◆ PROBLEM TO WORK ON ◆
Identify every one of the lines below that contains the string "dropdown", and copy each such line in full. Case counts.

*-*-*

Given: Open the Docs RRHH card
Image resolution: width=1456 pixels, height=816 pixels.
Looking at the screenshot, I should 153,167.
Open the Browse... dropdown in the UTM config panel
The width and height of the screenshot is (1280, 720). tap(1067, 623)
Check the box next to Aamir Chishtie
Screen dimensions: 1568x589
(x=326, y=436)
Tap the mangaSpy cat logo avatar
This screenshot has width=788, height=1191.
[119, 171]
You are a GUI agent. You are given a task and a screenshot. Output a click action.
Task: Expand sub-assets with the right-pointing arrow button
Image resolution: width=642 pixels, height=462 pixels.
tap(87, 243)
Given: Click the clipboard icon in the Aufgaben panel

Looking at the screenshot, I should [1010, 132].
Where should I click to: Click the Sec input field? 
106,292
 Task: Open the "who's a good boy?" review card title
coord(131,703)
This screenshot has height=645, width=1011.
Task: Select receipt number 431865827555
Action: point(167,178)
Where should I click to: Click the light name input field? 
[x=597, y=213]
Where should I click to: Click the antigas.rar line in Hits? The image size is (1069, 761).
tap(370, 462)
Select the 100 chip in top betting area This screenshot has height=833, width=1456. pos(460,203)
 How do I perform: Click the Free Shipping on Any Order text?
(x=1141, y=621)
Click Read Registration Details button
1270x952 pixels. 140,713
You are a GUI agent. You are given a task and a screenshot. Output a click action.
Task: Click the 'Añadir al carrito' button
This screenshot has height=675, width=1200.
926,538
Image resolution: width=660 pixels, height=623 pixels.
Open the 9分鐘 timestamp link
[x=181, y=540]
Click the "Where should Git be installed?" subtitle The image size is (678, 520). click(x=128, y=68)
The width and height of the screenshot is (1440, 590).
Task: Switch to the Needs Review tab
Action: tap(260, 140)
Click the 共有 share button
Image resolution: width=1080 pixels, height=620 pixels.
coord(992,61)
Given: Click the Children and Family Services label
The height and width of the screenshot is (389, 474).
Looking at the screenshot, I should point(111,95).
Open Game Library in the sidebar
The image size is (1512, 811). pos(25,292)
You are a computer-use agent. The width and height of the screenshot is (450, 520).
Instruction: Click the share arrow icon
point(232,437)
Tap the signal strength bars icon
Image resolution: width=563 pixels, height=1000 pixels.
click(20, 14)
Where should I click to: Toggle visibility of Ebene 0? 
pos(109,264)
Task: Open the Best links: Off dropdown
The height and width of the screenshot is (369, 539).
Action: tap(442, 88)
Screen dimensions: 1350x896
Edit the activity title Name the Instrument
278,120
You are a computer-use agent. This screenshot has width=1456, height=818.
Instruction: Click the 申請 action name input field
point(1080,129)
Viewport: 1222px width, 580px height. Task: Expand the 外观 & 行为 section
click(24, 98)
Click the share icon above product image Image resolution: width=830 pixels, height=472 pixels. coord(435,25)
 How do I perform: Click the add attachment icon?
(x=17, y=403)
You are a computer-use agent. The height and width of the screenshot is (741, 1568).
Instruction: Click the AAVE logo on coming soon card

*-*-*

◆ ANSWER FOR THE TASK ◆
Open the Browse... dropdown in the UTM config panel
Task: Open the Best links: Off dropdown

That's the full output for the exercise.